## Task statement:
Below are lines of data, and only some are wanted. Please repeat exactly those from the line that has "Where should I click to: Select page" through the line that has "This screenshot has width=252, height=170.".

BEGIN Record extracts

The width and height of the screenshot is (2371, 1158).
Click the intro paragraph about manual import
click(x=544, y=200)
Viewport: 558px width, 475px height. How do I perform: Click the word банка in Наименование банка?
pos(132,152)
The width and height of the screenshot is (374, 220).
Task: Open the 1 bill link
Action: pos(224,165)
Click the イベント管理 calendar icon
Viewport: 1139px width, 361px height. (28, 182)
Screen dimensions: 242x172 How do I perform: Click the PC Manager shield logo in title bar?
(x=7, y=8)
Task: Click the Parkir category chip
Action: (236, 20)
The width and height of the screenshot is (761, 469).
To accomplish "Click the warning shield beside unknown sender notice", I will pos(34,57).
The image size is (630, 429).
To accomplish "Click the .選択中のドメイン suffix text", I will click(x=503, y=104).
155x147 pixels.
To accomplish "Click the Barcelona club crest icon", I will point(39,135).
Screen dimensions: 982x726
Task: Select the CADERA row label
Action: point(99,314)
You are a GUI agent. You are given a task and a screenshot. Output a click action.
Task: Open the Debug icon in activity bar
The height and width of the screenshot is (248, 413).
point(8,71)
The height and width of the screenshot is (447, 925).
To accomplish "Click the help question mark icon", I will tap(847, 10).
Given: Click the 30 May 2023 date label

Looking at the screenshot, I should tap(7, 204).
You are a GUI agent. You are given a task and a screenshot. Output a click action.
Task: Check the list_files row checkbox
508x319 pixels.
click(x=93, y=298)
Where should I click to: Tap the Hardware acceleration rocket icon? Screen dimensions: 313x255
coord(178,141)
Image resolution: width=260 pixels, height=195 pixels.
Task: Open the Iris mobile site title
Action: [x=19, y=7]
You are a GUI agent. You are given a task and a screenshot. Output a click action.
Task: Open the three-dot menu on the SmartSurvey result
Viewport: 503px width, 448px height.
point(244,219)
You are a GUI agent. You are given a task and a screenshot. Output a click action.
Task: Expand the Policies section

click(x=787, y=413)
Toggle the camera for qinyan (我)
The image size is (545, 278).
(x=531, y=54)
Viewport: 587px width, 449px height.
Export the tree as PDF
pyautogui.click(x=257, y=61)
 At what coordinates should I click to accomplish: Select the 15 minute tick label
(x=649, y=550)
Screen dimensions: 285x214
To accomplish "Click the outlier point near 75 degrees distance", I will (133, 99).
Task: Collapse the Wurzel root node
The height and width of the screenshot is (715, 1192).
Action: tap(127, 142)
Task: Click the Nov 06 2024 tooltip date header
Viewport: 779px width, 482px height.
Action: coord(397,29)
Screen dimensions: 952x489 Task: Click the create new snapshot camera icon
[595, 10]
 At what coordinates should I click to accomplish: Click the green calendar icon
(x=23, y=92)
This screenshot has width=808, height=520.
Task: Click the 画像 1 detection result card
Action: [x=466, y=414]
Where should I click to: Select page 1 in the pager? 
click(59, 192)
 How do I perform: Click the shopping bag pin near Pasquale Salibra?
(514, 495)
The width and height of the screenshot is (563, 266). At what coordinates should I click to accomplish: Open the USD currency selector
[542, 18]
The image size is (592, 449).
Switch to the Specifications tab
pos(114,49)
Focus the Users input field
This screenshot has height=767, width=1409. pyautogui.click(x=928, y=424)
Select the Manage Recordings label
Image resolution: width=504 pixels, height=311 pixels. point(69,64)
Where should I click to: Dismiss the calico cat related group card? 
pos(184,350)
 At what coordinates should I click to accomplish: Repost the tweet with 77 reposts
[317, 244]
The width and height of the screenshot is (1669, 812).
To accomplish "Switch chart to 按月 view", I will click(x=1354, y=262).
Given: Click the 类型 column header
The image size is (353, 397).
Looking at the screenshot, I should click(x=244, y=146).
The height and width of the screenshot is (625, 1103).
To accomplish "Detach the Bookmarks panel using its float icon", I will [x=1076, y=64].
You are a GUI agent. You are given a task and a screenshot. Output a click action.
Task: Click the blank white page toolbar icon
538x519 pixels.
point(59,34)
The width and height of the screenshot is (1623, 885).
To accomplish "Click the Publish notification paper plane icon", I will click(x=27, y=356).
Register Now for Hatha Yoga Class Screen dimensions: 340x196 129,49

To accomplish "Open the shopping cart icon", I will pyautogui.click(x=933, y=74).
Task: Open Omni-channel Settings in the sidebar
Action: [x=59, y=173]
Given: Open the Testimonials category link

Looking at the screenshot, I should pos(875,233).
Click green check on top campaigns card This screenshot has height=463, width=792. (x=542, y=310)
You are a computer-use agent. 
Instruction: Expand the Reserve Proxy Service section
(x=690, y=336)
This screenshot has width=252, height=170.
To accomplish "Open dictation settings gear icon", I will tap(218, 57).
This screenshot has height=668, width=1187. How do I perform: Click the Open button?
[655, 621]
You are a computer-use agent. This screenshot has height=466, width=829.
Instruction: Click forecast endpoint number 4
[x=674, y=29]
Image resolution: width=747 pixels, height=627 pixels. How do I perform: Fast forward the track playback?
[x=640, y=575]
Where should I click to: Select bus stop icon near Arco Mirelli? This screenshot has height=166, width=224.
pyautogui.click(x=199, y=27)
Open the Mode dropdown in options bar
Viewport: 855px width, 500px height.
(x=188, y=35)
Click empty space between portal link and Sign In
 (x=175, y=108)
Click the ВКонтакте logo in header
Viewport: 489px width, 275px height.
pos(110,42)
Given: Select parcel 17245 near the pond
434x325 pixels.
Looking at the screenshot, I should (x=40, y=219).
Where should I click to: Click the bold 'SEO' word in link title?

END Record extracts

## Task output:
Where should I click to: Select page 1 in the pager? 
click(59, 192)
 How do I perform: Click the shopping bag pin near Pasquale Salibra?
(514, 495)
The width and height of the screenshot is (563, 266). At what coordinates should I click to accomplish: Open the USD currency selector
[542, 18]
The image size is (592, 449).
Switch to the Specifications tab
pos(114,49)
Focus the Users input field
This screenshot has height=767, width=1409. pyautogui.click(x=928, y=424)
Select the Manage Recordings label
Image resolution: width=504 pixels, height=311 pixels. point(69,64)
Where should I click to: Dismiss the calico cat related group card? 
pos(184,350)
 At what coordinates should I click to accomplish: Repost the tweet with 77 reposts
[317, 244]
The width and height of the screenshot is (1669, 812).
To accomplish "Switch chart to 按月 view", I will click(x=1354, y=262).
Given: Click the 类型 column header
The image size is (353, 397).
Looking at the screenshot, I should click(x=244, y=146).
The height and width of the screenshot is (625, 1103).
To accomplish "Detach the Bookmarks panel using its float icon", I will [x=1076, y=64].
You are a GUI agent. You are given a task and a screenshot. Output a click action.
Task: Click the blank white page toolbar icon
538x519 pixels.
point(59,34)
The width and height of the screenshot is (1623, 885).
To accomplish "Click the Publish notification paper plane icon", I will click(x=27, y=356).
Register Now for Hatha Yoga Class Screen dimensions: 340x196 129,49

To accomplish "Open the shopping cart icon", I will pyautogui.click(x=933, y=74).
Task: Open Omni-channel Settings in the sidebar
Action: [x=59, y=173]
Given: Open the Testimonials category link

Looking at the screenshot, I should pos(875,233).
Click green check on top campaigns card This screenshot has height=463, width=792. (x=542, y=310)
You are a computer-use agent. 
Instruction: Expand the Reserve Proxy Service section
(x=690, y=336)
This screenshot has width=252, height=170.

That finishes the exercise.